Location: Children's Nutrition Research CenterTitle: On the null distribution of Bayes factors in linear regression
|ZHOU, QUAN - Children'S Nutrition Research Center (CNRC)|
|GUAN, YONGTAO - Children'S Nutrition Research Center (CNRC)|
Submitted to: Journal of the American Statistical Association
Publication Type: Peer Reviewed Journal
Publication Acceptance Date: 5/19/2017
Publication Date: 8/1/2017
Citation: Zhou, Q., Guan, Y. 2017. On the null distribution of Bayes factors in linear regression. Journal of the American Statistical Association. doi:10.1080/01621459.2017.1328361.
Interpretive Summary: There are two schools of thought in the statistical community to infer association between a factor and an outcome (such as nutrition intake and obesity). One approach relies exclusively on data; the other borrows the past knowledge as prior to reweighs the evidence from data. The first approach measures the strength of association using the p-values; the second approach Bayes factors. To compromise between the two approaches we sought to compute p-values from Bayes factors. We demonstrated a surprisingly simple connection between Bayes factors and their corresponding p-values, and we provided a software to efficiently compute p-values of Bayes factors. Our findings unifies the two seemingly contradictory approaches to the same statistical problem, and eases the acceptance of Bayes factor by the scientific community whose members are predominantly trained to use p-values.
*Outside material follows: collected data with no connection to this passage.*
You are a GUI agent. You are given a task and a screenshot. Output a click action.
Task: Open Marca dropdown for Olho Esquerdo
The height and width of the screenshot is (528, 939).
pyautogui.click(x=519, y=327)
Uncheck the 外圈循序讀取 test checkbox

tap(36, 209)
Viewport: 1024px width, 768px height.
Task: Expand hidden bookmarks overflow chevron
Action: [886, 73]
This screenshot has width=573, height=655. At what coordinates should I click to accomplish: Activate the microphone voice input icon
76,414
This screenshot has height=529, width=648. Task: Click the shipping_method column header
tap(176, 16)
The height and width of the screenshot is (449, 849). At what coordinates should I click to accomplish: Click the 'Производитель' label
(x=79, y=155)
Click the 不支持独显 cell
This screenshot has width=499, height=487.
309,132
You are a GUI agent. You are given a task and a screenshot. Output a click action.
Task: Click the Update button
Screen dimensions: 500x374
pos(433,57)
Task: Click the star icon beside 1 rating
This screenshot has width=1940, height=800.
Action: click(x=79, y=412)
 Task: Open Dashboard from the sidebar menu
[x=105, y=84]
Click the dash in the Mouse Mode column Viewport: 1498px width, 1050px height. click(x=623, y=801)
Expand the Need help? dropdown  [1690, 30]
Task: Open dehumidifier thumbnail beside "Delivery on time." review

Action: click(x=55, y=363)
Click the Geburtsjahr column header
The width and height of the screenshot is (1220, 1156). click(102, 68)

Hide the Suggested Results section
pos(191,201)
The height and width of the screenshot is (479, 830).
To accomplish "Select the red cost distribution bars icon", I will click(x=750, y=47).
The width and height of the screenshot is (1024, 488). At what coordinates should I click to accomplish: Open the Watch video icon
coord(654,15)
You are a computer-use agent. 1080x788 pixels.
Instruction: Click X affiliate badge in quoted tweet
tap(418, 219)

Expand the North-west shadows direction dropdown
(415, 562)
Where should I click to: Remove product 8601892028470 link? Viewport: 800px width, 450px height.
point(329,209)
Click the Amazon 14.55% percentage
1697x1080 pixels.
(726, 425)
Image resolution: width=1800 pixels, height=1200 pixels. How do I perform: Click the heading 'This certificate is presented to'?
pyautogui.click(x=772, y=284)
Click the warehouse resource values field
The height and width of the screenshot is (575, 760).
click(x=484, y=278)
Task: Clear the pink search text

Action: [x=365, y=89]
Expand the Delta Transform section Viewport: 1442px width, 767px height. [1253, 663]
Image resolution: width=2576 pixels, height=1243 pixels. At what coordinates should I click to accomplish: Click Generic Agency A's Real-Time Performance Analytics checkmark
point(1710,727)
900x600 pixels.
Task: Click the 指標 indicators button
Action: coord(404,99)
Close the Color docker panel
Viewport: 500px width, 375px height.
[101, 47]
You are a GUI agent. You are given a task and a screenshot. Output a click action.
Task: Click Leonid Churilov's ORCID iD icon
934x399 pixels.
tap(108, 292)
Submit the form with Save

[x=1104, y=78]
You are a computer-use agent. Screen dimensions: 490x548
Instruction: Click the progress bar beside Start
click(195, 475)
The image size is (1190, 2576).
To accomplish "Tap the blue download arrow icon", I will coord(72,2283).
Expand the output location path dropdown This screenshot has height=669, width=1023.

Technical Abstract: We show that under the null, the 2 log (Bayes factor) is asymptotically distributed as a weighted sum of chi-squared random variables with a shifted mean. This claim holds for Bayesian multi-linear regression with a family of conjugate priors, namely, the normal-inverse-gamma prior, the g-prior, and the normal prior. Our results have three immediate impacts. First, we can compute analytically a p-value associated with a Bayes factor without the need of permutation. We provide a software package that can evaluate the p-value associated with Bayes factor efficiently and accurately. Second, the null distribution is illuminating to some intrinsic properties of Bayes factor, namely, how Bayes factor quantitatively depends on prior and the genesis of Bartlett's paradox. Third, enlightened by the null distribution of Bayes factor, we formulate a novel scaled Bayes factor that depends less on the prior and is immune to Bartlett's paradox. When two tests have an identical p-value, the test with a larger power tends to have a larger scaled Bayes factor, a desirable property that is missing for the (unscaled) Bayes factor.